===== Supplied records

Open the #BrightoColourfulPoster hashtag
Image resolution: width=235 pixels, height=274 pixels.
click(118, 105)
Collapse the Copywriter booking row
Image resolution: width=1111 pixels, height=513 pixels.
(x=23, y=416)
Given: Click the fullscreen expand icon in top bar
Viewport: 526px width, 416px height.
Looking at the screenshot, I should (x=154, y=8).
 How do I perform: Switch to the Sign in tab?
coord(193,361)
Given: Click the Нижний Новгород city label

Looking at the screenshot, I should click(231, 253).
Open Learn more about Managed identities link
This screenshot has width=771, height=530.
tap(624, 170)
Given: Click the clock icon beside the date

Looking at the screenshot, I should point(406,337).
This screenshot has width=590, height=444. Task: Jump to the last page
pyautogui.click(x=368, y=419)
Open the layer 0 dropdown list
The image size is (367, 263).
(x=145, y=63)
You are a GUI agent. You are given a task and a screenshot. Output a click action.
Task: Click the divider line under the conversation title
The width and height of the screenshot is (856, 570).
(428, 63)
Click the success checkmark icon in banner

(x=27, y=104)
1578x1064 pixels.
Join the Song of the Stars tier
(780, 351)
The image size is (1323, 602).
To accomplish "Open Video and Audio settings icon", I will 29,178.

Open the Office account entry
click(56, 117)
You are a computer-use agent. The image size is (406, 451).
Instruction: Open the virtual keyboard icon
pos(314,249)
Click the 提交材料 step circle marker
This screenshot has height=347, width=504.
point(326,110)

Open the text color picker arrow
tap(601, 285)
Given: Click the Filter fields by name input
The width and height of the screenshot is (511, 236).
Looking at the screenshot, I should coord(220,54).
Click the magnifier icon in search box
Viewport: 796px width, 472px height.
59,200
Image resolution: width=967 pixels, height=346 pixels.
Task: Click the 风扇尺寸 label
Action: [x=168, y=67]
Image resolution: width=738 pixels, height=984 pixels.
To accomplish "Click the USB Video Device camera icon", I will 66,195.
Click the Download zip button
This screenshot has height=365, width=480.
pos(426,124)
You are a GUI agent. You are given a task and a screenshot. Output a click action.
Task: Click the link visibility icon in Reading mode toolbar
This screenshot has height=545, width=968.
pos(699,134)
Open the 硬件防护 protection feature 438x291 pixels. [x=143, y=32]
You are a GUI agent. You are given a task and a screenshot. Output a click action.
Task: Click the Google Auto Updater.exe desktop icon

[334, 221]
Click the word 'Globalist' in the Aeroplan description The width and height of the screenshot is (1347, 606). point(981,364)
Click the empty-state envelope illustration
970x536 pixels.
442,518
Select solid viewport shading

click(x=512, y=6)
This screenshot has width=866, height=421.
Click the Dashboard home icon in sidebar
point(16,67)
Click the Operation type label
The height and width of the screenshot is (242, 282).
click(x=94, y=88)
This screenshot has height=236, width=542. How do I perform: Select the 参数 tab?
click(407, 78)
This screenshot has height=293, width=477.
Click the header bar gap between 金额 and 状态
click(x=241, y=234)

==========

• Prompt
Could you retype every line of the data exactly?

• Result of this task
Open the #BrightoColourfulPoster hashtag
Image resolution: width=235 pixels, height=274 pixels.
click(118, 105)
Collapse the Copywriter booking row
Image resolution: width=1111 pixels, height=513 pixels.
(x=23, y=416)
Given: Click the fullscreen expand icon in top bar
Viewport: 526px width, 416px height.
Looking at the screenshot, I should (x=154, y=8).
 How do I perform: Switch to the Sign in tab?
coord(193,361)
Given: Click the Нижний Новгород city label

Looking at the screenshot, I should click(231, 253).
Open Learn more about Managed identities link
This screenshot has width=771, height=530.
tap(624, 170)
Given: Click the clock icon beside the date

Looking at the screenshot, I should point(406,337).
This screenshot has width=590, height=444. Task: Jump to the last page
pyautogui.click(x=368, y=419)
Open the layer 0 dropdown list
The image size is (367, 263).
(x=145, y=63)
You are a GUI agent. You are given a task and a screenshot. Output a click action.
Task: Click the divider line under the conversation title
The width and height of the screenshot is (856, 570).
(428, 63)
Click the success checkmark icon in banner

(x=27, y=104)
1578x1064 pixels.
Join the Song of the Stars tier
(780, 351)
The image size is (1323, 602).
To accomplish "Open Video and Audio settings icon", I will 29,178.

Open the Office account entry
click(56, 117)
You are a computer-use agent. The image size is (406, 451).
Instruction: Open the virtual keyboard icon
pos(314,249)
Click the 提交材料 step circle marker
This screenshot has height=347, width=504.
point(326,110)

Open the text color picker arrow
tap(601, 285)
Given: Click the Filter fields by name input
The width and height of the screenshot is (511, 236).
Looking at the screenshot, I should coord(220,54).
Click the magnifier icon in search box
Viewport: 796px width, 472px height.
59,200
Image resolution: width=967 pixels, height=346 pixels.
Task: Click the 风扇尺寸 label
Action: [x=168, y=67]
Image resolution: width=738 pixels, height=984 pixels.
To accomplish "Click the USB Video Device camera icon", I will 66,195.
Click the Download zip button
This screenshot has height=365, width=480.
pos(426,124)
You are a GUI agent. You are given a task and a screenshot. Output a click action.
Task: Click the link visibility icon in Reading mode toolbar
This screenshot has height=545, width=968.
pos(699,134)
Open the 硬件防护 protection feature 438x291 pixels. [x=143, y=32]
You are a GUI agent. You are given a task and a screenshot. Output a click action.
Task: Click the Google Auto Updater.exe desktop icon

[334, 221]
Click the word 'Globalist' in the Aeroplan description The width and height of the screenshot is (1347, 606). point(981,364)
Click the empty-state envelope illustration
970x536 pixels.
442,518
Select solid viewport shading

click(x=512, y=6)
This screenshot has width=866, height=421.
Click the Dashboard home icon in sidebar
point(16,67)
Click the Operation type label
The height and width of the screenshot is (242, 282).
click(x=94, y=88)
This screenshot has height=236, width=542. How do I perform: Select the 参数 tab?
click(407, 78)
This screenshot has height=293, width=477.
Click the header bar gap between 金额 and 状态
click(x=241, y=234)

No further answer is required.